Doctors at Emory University Hospital in Atlanta are using health IT to combine complex streams of data collected by multiple machines used in critical care into a single report they hope will provide a comprehensive picture of a patient's condition, the Associated Press reported.

It's part of healthcare's emerging efforts to make big data actionable, including through the use of predictive medicine.

"If you were to ask me, 'What's been going on with this patient for the last minute? The last five minutes? The last 30 minutes?' I couldn't tell you. There's so much data going by," Tim Buchman, M.D., director of the Emory Center for Critical Care, told the AP.

For his study, information from patient monitoring systems is consolidated and fed to IBM software that can analyze more than 1,000 data points per patient per second, according to the article.
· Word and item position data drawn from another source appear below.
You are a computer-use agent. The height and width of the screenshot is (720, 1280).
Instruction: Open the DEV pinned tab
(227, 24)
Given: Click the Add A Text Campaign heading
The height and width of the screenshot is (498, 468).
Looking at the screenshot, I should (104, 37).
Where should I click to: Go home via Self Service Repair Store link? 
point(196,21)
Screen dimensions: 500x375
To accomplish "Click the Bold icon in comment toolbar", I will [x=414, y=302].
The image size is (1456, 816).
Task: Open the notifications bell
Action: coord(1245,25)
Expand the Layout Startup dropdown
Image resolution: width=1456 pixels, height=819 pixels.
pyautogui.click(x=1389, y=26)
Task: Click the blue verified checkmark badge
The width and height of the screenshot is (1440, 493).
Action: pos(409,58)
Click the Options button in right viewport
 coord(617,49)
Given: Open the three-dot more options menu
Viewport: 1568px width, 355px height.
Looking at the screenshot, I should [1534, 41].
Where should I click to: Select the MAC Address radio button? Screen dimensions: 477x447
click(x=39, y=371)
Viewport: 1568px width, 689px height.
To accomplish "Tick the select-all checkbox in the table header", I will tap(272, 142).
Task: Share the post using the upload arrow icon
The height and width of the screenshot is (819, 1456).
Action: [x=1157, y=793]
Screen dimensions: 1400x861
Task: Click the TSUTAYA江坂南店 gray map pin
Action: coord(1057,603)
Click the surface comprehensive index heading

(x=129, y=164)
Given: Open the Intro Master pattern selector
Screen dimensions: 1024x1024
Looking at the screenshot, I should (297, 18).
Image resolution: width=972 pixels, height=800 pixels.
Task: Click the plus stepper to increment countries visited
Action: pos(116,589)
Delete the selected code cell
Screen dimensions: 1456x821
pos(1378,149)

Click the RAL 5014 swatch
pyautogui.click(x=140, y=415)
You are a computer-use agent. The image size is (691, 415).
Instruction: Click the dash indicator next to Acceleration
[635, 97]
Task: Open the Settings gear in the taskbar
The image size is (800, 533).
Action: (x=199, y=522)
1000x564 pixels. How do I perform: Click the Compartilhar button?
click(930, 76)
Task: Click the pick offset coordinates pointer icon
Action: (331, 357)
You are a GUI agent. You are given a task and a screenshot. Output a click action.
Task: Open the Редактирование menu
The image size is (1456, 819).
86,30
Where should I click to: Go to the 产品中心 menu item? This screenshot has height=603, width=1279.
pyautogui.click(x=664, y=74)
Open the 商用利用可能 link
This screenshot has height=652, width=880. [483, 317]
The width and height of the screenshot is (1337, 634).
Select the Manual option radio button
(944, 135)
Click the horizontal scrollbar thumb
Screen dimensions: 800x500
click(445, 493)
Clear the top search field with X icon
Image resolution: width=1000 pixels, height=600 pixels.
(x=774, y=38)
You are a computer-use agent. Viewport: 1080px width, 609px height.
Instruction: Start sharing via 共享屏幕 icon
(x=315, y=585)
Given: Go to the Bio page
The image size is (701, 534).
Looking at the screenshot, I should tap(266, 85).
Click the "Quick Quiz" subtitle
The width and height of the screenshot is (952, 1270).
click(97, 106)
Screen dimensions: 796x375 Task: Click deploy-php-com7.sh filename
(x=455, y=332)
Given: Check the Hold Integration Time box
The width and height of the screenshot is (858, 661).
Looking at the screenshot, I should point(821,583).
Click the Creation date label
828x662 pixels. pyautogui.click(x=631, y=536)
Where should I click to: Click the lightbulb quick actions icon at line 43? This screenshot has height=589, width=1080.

Some of the resulting data can signal atrial fibrillation in the heart, for example, allowing doctors to intervene and possibly head off a stroke. So far, the $250,000 study, which launched in 2010, is focused on heart and lung data, AP reported.

Although the application of analytics to healthcare big data is relatively new, more and more hospitals are engaging in it.

For example, Boston-based Partners HealthCare system is using an "intelligence system for the EHR" (a Queriable Patient Inference Dossier) to connect financial, operational and clinical analytics systems. Utah-based Intermountain Healthcare is working with Deloitte to analyze outcomes in more than 90 million electronic health records.

And Seton Healthcare Family in Austin, Texas, uses predictive analytics to define and engage with high-risk patients, Greg Sheff, executive vice president of clinical services, said at a recent conference of the American Health Information Management Association. He was discussing keys to leveraging analytics for accountable care organizations.